Holder has seen it all. The turmoil of that World Cup, the low of 2018, morphing from a young fast bowler to one of the finest allrounders in the world today – he’s been at the forefront of every high or low West Indies have faced. Despite all that, Holder walked into the press conference to address the media ahead of West Indies’ World Cup opener full of energy and an exuberant smile.
West Indies do not enter the World Cup with the best of match forms. After a turbulent last year, the five-match series against England was drawn 2-2 before West Indies went on to lose the tri-series in Ireland to Bangladesh. The last two World Cups, West Indies have reached the finals, and it order to go one up, let alone go the distance, Holder believes the key is to be in a good mental space.
“One thing I like coming into this tournament is that every player is in a good frame of mind. Everybody is playing with a smile on their face, and I think that’s how we play our best cricket. We’re fearless, we enjoy what we’re doing and we enjoy one another’s company. I can safely say within the group we’ve got that. We’ve got an atmosphere that we would like to create, and we’ve got the energy going into this tournament that we would want to have,” Holder said.
“I think the rest is left down to us on the field. We’ve just got to execute whatever plans we formulate, and I think execution is key in this tournament, you know, whether it’s West Indies, England, India or whoever. I think the teams that execute their plans and be as disciplined as they can, more often than not they’re going to come out on top.”

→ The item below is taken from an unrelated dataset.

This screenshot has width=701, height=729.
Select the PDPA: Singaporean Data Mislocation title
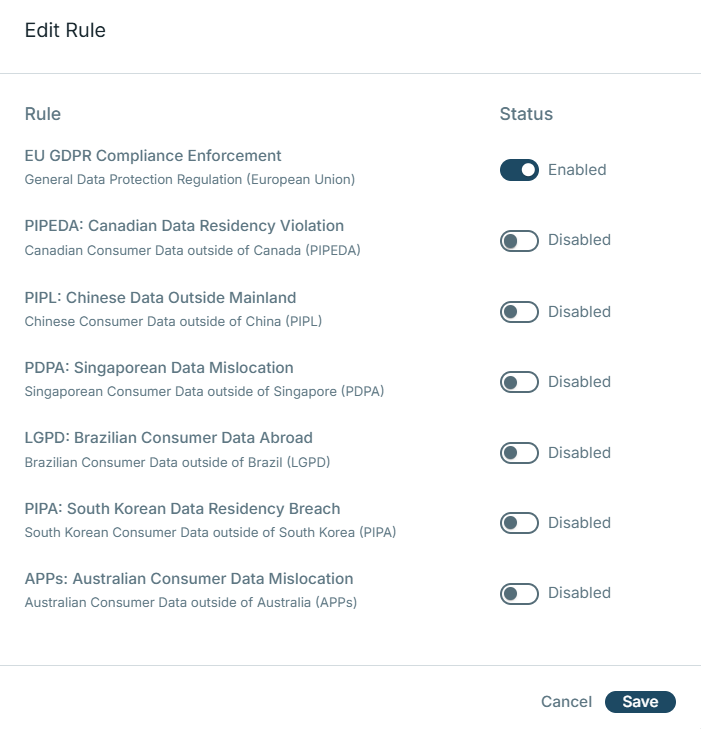tap(159, 367)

The possibility of a 500-run total being scored in this World Cup has been talked about. West Indies recently hammered 421 runs against New Zealand and considering how the Trent Bridge something has always been fancied by batsmen, another high-scoring contest beckons. But Holder, being the realist that he is, was content playing the waiting game.
“Look, I don’t want to sit here and try to predetermine what’s going to happen, but I just think in this situation we play a normal cricket game. We assess the conditions as early as possible and we play to suit,” Holder said on the eve of the game against Pakistan. “I think where the game has gone now, especially in England here, there have been some high totals, but there have been totals where I saw one or two games lately that were relatively low scoring. It can happen. That’s the way cricket is played, and that’s the nature of the game. I just don’t want to sit before a game and say we’re looking to score 500 or 600, I just want to play it as we see it as assess the conditions like any other game.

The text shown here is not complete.